Living Life to the Full


Today we celebrate the feast day of St. Teresa Benedicta of the Cross (Edith Stein).   Edith Stein was born in 1891 into a prominent Jewish family in Breslau, Poland.  She stopped believing in God at the age of 14.  She was a brilliant philosopher, having earned a doctorate in philosophy in 1916 and taught at the University of Goettingen until 1922. During her years as an distinguished philosopher, she published 17 volumes of writings.  Her appointment as a lecturer at the Education Institute of Munich ended under pressure from the Nazis. 

She was enamored by the life of St. Teresa of Avila.  Inspired by this saint, she was converted to Catholicism in 1922.  She entered  the Carmelite community in Cologne, Germany, professing her vows as a Carmelite in 1934. In 1938 she moved to the Carmelite monastery in Echt, Netherlands. In 1940, Dutch Jews who had become Christians were arrested by the Nazis in retaliation for being denounced by the Dutch bishops. A few days before her deportation from the Netherlands, Sister Teresa Benedicta dismissed the question about a possible rescue: ‘Do not do it! Why should I be spared? Is it not right that I should gain no advantage from my Baptism?....”  She, along with her sister Rosa, also Catholic, died in the gas chamber in Auschwitz on August 9, 1942. (Source: “Edith Stein,”  American Catholic.org.)

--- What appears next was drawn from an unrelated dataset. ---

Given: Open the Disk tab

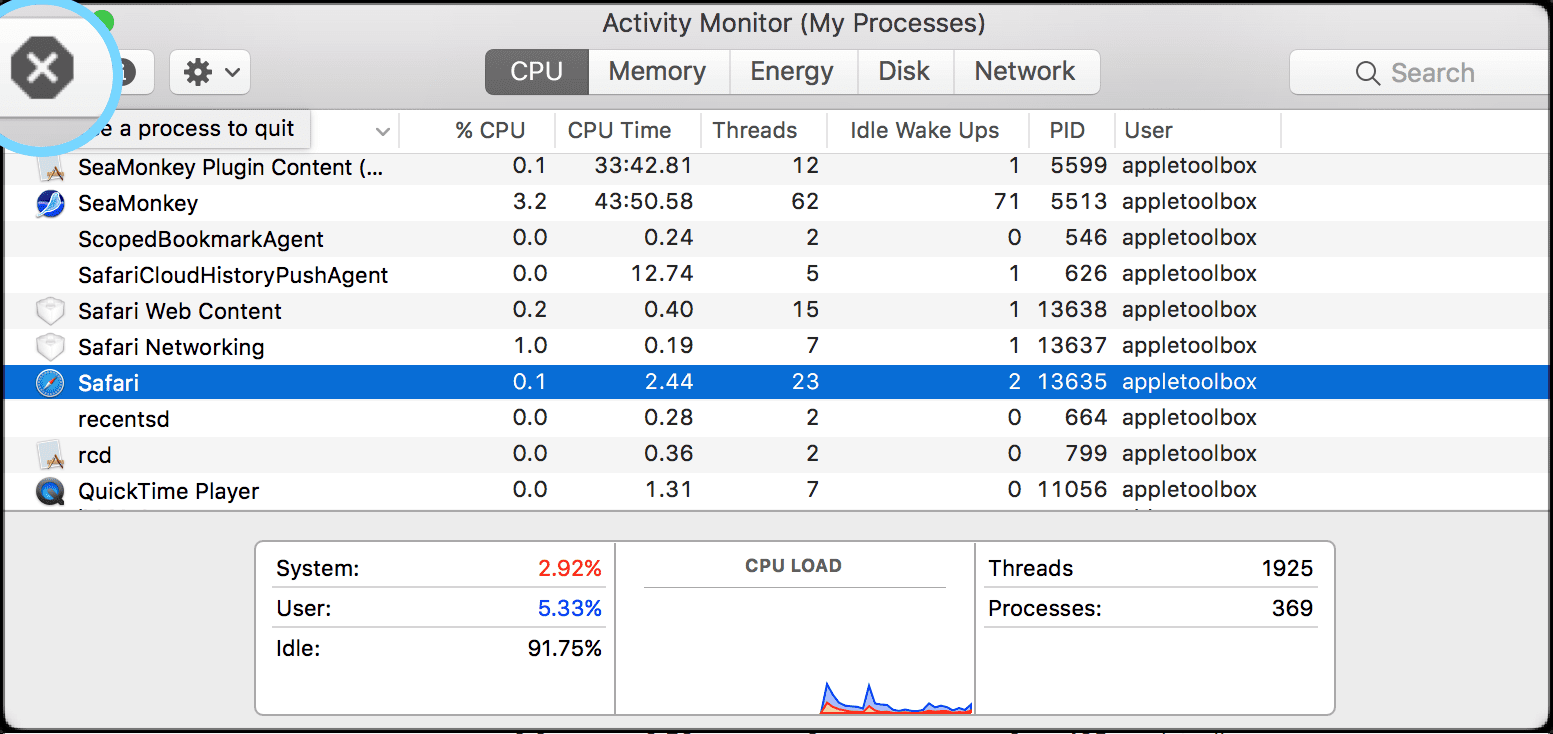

As I reflect briefly upon her life, I am in awe of life itself in its likeness to the life and death of Jesus. Like Jesus, also hunted down by authorities, who goes to his death like a sheep led to slaughter, Edith Stein does not rebel or resist those seeking to destroy her.  Am I willing to live and die for the Lord? Would I, like Edith Stein, ask: “why should I be spared”  the traumatic events of life here on earth, even if such events are the result of other people turning against me, rejecting me, tossing me into a “gas chamber,” treating me as trash?  Or would I allow myself to sink into a state of “poor me?  Would I pout and react violently when I am treated poorly with no entitlements to my name, no privileges!  When I find myself thinking this way, perhaps the strength and the humility of Edith Stein will help me let go of such destructive ways of looking at life and follow Jesus to the cross, where all sin, mine included, was destroyed by God’s love and mercy.